TO DO: Every line in the data must be transcribed exactly.

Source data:
◆ ◆ ◆

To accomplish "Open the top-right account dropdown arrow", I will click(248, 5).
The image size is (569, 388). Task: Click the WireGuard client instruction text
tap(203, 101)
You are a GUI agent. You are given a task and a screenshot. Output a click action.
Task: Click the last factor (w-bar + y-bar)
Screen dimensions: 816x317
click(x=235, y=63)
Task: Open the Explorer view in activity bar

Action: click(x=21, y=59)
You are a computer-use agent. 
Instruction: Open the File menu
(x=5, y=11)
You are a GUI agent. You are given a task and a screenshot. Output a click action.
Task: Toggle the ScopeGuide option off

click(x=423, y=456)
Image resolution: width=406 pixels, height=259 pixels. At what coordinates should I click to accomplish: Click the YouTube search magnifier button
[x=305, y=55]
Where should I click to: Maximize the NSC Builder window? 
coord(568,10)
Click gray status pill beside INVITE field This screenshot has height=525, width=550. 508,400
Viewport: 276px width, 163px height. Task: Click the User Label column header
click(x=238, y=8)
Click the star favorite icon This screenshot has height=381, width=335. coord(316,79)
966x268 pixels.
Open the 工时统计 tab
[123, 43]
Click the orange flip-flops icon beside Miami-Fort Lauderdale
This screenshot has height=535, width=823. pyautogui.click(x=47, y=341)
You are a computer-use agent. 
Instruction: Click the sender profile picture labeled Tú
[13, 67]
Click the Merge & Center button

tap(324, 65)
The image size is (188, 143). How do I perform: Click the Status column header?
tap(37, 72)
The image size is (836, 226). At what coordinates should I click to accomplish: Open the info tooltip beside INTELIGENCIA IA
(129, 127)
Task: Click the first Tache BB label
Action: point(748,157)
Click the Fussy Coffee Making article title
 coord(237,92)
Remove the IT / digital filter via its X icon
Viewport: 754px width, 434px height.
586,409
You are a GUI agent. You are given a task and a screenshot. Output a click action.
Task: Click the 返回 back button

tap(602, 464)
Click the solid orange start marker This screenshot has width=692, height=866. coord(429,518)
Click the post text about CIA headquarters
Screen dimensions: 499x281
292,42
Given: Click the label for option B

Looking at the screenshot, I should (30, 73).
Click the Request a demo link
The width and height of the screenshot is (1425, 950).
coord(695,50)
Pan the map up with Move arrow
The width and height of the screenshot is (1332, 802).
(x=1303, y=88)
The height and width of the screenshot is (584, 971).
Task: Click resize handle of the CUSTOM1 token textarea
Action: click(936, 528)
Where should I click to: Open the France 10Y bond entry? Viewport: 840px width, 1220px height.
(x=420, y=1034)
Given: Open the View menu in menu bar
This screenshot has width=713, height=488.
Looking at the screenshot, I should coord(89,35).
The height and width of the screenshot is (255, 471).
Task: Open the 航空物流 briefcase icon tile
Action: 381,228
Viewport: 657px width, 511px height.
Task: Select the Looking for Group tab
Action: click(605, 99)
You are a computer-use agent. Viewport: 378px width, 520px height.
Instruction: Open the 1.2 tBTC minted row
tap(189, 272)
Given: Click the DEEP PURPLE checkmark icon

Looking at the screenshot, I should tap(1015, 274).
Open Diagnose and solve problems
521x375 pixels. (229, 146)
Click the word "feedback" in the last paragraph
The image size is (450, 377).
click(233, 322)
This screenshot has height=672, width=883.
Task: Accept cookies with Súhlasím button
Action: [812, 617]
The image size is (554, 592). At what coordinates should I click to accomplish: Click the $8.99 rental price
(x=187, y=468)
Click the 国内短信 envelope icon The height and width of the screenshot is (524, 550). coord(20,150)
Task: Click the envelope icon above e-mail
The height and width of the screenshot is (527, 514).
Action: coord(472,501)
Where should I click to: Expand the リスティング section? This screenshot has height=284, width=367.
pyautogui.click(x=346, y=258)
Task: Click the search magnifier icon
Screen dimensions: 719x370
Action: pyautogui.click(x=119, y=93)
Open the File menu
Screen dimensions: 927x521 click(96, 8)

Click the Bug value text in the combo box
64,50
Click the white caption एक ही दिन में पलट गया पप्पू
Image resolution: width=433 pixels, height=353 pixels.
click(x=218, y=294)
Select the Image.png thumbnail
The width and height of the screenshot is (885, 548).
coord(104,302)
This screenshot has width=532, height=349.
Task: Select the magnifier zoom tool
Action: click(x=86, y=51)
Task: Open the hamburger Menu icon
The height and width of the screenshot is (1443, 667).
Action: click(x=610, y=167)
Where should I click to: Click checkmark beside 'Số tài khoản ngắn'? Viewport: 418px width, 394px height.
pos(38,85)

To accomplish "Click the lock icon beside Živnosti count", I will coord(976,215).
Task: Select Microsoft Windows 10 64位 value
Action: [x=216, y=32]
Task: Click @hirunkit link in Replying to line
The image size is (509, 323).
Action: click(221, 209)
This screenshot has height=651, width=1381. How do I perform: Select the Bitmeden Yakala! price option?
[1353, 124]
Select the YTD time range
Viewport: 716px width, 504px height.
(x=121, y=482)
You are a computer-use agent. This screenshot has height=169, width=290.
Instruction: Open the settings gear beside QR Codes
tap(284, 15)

◆ ◆ ◆

RESULT OF THIS TASK:
To accomplish "Open the top-right account dropdown arrow", I will click(248, 5).
The image size is (569, 388). Task: Click the WireGuard client instruction text
tap(203, 101)
You are a GUI agent. You are given a task and a screenshot. Output a click action.
Task: Click the last factor (w-bar + y-bar)
Screen dimensions: 816x317
click(x=235, y=63)
Task: Open the Explorer view in activity bar

Action: click(x=21, y=59)
You are a computer-use agent. 
Instruction: Open the File menu
(x=5, y=11)
You are a GUI agent. You are given a task and a screenshot. Output a click action.
Task: Toggle the ScopeGuide option off

click(x=423, y=456)
Image resolution: width=406 pixels, height=259 pixels. At what coordinates should I click to accomplish: Click the YouTube search magnifier button
[x=305, y=55]
Where should I click to: Maximize the NSC Builder window? 
coord(568,10)
Click gray status pill beside INVITE field This screenshot has height=525, width=550. 508,400
Viewport: 276px width, 163px height. Task: Click the User Label column header
click(x=238, y=8)
Click the star favorite icon This screenshot has height=381, width=335. coord(316,79)
966x268 pixels.
Open the 工时统计 tab
[123, 43]
Click the orange flip-flops icon beside Miami-Fort Lauderdale
This screenshot has height=535, width=823. pyautogui.click(x=47, y=341)
You are a computer-use agent. 
Instruction: Click the sender profile picture labeled Tú
[13, 67]
Click the Merge & Center button

tap(324, 65)
The image size is (188, 143). How do I perform: Click the Status column header?
tap(37, 72)
The image size is (836, 226). At what coordinates should I click to accomplish: Open the info tooltip beside INTELIGENCIA IA
(129, 127)
Task: Click the first Tache BB label
Action: point(748,157)
Click the Fussy Coffee Making article title
 coord(237,92)
Remove the IT / digital filter via its X icon
Viewport: 754px width, 434px height.
586,409
You are a GUI agent. You are given a task and a screenshot. Output a click action.
Task: Click the 返回 back button

tap(602, 464)
Click the solid orange start marker This screenshot has width=692, height=866. coord(429,518)
Click the post text about CIA headquarters
Screen dimensions: 499x281
292,42
Given: Click the label for option B

Looking at the screenshot, I should (30, 73).
Click the Request a demo link
The width and height of the screenshot is (1425, 950).
coord(695,50)
Pan the map up with Move arrow
The width and height of the screenshot is (1332, 802).
(x=1303, y=88)
The height and width of the screenshot is (584, 971).
Task: Click resize handle of the CUSTOM1 token textarea
Action: click(936, 528)
Where should I click to: Open the France 10Y bond entry? Viewport: 840px width, 1220px height.
(x=420, y=1034)
Given: Open the View menu in menu bar
This screenshot has width=713, height=488.
Looking at the screenshot, I should coord(89,35).
The height and width of the screenshot is (255, 471).
Task: Open the 航空物流 briefcase icon tile
Action: 381,228
Viewport: 657px width, 511px height.
Task: Select the Looking for Group tab
Action: click(605, 99)
You are a computer-use agent. Viewport: 378px width, 520px height.
Instruction: Open the 1.2 tBTC minted row
tap(189, 272)
Given: Click the DEEP PURPLE checkmark icon

Looking at the screenshot, I should tap(1015, 274).
Open Diagnose and solve problems
521x375 pixels. (229, 146)
Click the word "feedback" in the last paragraph
The image size is (450, 377).
click(233, 322)
This screenshot has height=672, width=883.
Task: Accept cookies with Súhlasím button
Action: [812, 617]
The image size is (554, 592). At what coordinates should I click to accomplish: Click the $8.99 rental price
(x=187, y=468)
Click the 国内短信 envelope icon The height and width of the screenshot is (524, 550). coord(20,150)
Task: Click the envelope icon above e-mail
The height and width of the screenshot is (527, 514).
Action: coord(472,501)
Where should I click to: Expand the リスティング section? This screenshot has height=284, width=367.
pyautogui.click(x=346, y=258)
Task: Click the search magnifier icon
Screen dimensions: 719x370
Action: pyautogui.click(x=119, y=93)
Open the File menu
Screen dimensions: 927x521 click(96, 8)

Click the Bug value text in the combo box
64,50
Click the white caption एक ही दिन में पलट गया पप्पू
Image resolution: width=433 pixels, height=353 pixels.
click(x=218, y=294)
Select the Image.png thumbnail
The width and height of the screenshot is (885, 548).
coord(104,302)
This screenshot has width=532, height=349.
Task: Select the magnifier zoom tool
Action: click(x=86, y=51)
Task: Open the hamburger Menu icon
The height and width of the screenshot is (1443, 667).
Action: click(x=610, y=167)
Where should I click to: Click checkmark beside 'Số tài khoản ngắn'? Viewport: 418px width, 394px height.
pos(38,85)

To accomplish "Click the lock icon beside Živnosti count", I will coord(976,215).
Task: Select Microsoft Windows 10 64位 value
Action: [x=216, y=32]
Task: Click @hirunkit link in Replying to line
The image size is (509, 323).
Action: click(221, 209)
This screenshot has height=651, width=1381. How do I perform: Select the Bitmeden Yakala! price option?
[1353, 124]
Select the YTD time range
Viewport: 716px width, 504px height.
(x=121, y=482)
You are a computer-use agent. This screenshot has height=169, width=290.
Instruction: Open the settings gear beside QR Codes
tap(284, 15)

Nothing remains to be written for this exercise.